• _WORK INSTRUCTION_:
All lines up to and including the one that contains "Click the Deliver" are to be transcribed exactly, starting from the first line of the records.

• _SUPPLIED RECORDS_:
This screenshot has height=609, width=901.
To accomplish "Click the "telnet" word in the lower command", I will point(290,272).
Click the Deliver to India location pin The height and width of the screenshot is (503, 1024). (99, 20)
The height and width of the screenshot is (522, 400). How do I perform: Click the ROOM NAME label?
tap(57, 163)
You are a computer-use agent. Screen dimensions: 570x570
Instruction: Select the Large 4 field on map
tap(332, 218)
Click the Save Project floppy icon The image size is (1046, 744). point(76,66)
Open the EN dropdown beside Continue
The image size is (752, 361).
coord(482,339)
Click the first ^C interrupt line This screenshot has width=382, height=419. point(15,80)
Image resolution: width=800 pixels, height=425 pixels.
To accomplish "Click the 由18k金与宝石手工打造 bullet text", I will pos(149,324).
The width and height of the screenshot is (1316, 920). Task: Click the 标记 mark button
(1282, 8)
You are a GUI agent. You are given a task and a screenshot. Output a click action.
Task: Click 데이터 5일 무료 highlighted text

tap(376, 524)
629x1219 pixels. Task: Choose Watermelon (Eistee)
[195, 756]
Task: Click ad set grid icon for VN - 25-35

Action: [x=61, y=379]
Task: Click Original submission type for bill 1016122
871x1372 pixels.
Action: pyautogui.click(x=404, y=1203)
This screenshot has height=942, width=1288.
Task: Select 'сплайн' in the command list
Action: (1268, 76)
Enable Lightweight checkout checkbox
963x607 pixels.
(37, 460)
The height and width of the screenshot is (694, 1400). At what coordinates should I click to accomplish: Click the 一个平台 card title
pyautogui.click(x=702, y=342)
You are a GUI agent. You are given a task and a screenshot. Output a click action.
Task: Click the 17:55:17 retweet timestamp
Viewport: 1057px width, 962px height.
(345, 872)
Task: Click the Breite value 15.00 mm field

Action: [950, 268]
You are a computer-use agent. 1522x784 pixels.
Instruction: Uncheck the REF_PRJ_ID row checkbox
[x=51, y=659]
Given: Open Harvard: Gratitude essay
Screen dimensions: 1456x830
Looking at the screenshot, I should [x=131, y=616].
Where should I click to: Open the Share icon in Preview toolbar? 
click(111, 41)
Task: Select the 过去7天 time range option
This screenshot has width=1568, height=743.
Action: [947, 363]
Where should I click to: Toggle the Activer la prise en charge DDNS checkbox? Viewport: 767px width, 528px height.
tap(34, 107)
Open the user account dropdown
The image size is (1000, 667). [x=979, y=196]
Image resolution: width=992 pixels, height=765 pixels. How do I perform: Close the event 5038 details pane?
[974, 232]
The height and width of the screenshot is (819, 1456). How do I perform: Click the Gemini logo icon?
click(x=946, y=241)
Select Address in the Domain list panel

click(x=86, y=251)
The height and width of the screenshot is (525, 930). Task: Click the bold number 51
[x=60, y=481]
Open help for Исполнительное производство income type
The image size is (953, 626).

• _WRITTEN SOLUTION_:
This screenshot has height=609, width=901.
To accomplish "Click the "telnet" word in the lower command", I will point(290,272).
Click the Deliver to India location pin The height and width of the screenshot is (503, 1024). (99, 20)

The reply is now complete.